Many multiagent settings are appropriately modeled as Stackelberg games [Fudenberg
and Tirole 1991; Paruchuri et al. 2007], where a leader commits to a strategy first, and
then a follower selfishly optimizes its own reward, considering the action chosen by the
leader. Stackelberg games are commonly used to model attacker-defender scenarios in security domains [Brown et al. 2006] as well as in patrolling [Paruchuri et al. 2007; Paruchuri
et al. 2008]. For example, security personnel patrolling an infrastructure commit to a patrolling strategy first, before their adversaries act taking this committed strategy into account. Indeed, Stackelberg games are being used at the Los Angeles International Airport
to schedule security checkpoints and canine patrols [Murr 2007; Paruchuri et al. 2008; Pita
et al. 2008a]. They could potentially be used in network routing, pricing in transportation
systems and many other situations [Korilis et al. 1997; Cardinal et al. 2005].
Although the follower in a Stackelberg game is allowed to observe the leader’s strategy
before choosing its own strategy, there is often an advantage for the leader over the case
where both players must choose their moves simultaneously. To see the advantage of being
the leader in a Stackelberg game, consider the game with the payoff as shown in Table I.
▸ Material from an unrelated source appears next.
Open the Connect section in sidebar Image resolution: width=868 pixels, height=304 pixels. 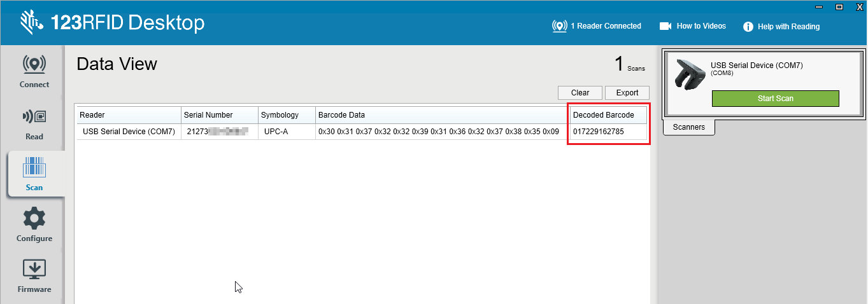pos(34,71)
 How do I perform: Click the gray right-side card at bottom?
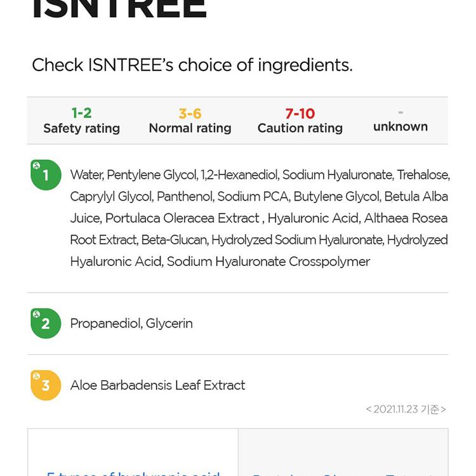click(x=343, y=453)
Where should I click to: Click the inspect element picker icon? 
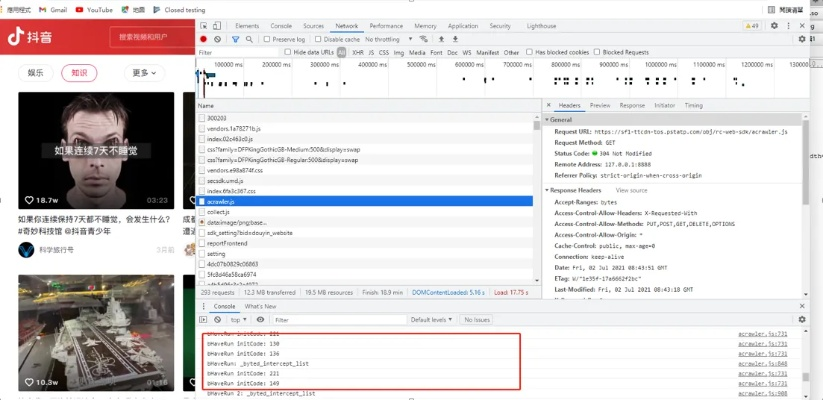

The leader is the row player and the follower is the column player. The only pure-strategy
Nash equilibrium for this game is when the leader plays a and the follower plays c which
gives the leader a payoff of 2. However, if the leader commits to a mixed strategy of
playing a and b with equal (0.5) probability, then the follower will play d, leading to an
expected payoff for the leader of 3.5.